The Savage Lust for Biz News
(AUG. 14, 1998)

Tragic Tour Through the New Economy
(JULY 31, 1998)

No Sheepskin, No Job!
(JULY 13, 1998)

Fear and Loathing at the Multiplex
(MAY 27, 1998)

A Non-Political Dispatch From Havana
(FEB. 24, 1998)


© 1997-98
TABLOID NEWS SERVICES, INC.
WELCH: Where's Stephen Crane When You Need Him?

MATT WELCH writes from LOS ANGELES · Sept. 11, 1998

"Crane -- the lounging, taciturn, famous Yank author, who loved games and played the guitar and told stories about the Greek war with a cowboy drawl -- was an exotic attraction, and apparently an irresistible friend. 'You are the greatest of the boys,' Conrad told him."
-- Roger Angell, writing in
the Sept. 7 New Yorker

Stephen Crane died broke in 1900 at the age of 28.

With deteriorating lungs that eventually ruptured, he nevertheless spent the last four years of his life publishing "five novels, two volumes of poetry, three big story collections, two books of war stories, and countless works of short fiction and reporting," writes Linda H. Davis in the new biography "Badge of Courage: The Life of Stephen Crane" (Houghton Mifflin).

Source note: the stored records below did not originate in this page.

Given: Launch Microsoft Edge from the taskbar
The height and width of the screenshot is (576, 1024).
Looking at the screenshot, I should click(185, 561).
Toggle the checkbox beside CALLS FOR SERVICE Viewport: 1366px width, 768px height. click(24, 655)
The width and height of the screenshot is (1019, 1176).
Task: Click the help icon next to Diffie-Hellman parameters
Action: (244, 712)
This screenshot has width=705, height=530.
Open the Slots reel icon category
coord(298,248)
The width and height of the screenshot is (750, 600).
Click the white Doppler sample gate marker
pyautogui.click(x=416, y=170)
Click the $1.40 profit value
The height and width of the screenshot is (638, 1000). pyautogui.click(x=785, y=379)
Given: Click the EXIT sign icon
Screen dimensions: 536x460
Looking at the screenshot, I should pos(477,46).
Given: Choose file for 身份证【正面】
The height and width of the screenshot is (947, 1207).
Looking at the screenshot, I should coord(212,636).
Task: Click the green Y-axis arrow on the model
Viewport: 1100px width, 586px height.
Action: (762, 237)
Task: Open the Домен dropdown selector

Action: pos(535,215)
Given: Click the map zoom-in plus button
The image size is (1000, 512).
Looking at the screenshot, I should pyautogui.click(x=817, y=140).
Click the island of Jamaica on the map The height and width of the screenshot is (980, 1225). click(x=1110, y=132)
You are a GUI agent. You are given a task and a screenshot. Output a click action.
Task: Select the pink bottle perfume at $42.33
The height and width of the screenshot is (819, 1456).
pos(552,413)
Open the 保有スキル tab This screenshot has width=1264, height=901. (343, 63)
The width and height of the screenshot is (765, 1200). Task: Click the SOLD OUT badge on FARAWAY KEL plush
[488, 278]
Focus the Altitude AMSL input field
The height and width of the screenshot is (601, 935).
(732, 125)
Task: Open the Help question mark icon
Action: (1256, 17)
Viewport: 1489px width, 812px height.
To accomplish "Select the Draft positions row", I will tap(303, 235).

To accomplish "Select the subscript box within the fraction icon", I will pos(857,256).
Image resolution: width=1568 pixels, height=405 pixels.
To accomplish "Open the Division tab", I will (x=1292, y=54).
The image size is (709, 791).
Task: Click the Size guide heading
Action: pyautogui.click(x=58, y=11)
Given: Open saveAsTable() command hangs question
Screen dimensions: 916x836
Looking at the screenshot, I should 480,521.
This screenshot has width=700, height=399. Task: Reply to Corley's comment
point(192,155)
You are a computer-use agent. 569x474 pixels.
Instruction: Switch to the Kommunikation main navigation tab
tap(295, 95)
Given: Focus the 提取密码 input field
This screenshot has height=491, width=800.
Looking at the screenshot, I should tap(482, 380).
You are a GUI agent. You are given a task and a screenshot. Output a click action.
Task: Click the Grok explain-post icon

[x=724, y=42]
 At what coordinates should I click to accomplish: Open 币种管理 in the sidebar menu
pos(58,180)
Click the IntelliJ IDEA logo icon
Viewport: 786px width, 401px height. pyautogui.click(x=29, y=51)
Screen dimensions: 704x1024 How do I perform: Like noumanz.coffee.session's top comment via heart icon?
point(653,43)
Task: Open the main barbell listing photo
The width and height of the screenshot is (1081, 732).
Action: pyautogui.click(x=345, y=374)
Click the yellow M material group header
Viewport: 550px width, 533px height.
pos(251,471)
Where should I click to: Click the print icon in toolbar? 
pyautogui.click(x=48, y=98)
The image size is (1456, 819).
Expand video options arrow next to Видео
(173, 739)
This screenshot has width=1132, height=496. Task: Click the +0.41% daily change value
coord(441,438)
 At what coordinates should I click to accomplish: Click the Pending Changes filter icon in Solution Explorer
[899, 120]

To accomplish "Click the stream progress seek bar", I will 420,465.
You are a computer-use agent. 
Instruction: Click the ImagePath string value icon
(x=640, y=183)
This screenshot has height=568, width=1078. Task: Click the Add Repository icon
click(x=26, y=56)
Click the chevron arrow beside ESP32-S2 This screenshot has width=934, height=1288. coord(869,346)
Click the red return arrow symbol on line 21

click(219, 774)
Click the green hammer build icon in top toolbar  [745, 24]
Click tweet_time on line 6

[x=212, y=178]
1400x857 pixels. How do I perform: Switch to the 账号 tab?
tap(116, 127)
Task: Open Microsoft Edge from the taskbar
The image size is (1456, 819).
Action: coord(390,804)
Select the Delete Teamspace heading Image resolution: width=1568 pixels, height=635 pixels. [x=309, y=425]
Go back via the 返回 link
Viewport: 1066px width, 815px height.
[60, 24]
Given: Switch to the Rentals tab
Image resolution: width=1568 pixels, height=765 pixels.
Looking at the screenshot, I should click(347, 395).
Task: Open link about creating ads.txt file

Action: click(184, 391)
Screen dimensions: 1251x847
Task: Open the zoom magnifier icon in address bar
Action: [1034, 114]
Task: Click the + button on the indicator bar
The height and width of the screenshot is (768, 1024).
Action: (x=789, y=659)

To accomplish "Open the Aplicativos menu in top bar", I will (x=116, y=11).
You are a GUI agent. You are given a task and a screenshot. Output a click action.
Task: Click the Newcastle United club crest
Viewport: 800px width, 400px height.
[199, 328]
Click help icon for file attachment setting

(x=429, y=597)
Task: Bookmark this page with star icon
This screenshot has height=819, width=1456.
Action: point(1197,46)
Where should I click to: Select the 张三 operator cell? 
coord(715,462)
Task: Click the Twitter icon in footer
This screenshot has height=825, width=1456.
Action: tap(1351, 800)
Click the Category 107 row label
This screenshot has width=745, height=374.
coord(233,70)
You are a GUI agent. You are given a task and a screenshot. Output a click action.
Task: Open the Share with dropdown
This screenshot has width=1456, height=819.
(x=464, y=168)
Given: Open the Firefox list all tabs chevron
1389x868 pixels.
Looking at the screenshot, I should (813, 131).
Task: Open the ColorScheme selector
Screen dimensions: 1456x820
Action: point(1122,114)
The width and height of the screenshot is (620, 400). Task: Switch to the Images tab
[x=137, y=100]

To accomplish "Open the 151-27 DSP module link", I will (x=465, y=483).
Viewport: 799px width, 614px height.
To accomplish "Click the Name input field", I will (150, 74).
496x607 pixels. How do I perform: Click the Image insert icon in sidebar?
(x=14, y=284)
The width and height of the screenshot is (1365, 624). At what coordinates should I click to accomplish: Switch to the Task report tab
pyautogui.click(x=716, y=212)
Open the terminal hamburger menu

While tubercular, he was not what you would call bedridden.

"Rarely idle, Crane, a frail-looking, chain-smoking, boyishly handsome author-correspondent, had gone off to rebellion in Cuba (well, almost: the boat taking him there sank in a storm); covered a war in Greece; established and furnished a large brick villa in Oxted for an illicit wife; [and] cultivated an array of celebrated literary and artistic friends," Angell wrote.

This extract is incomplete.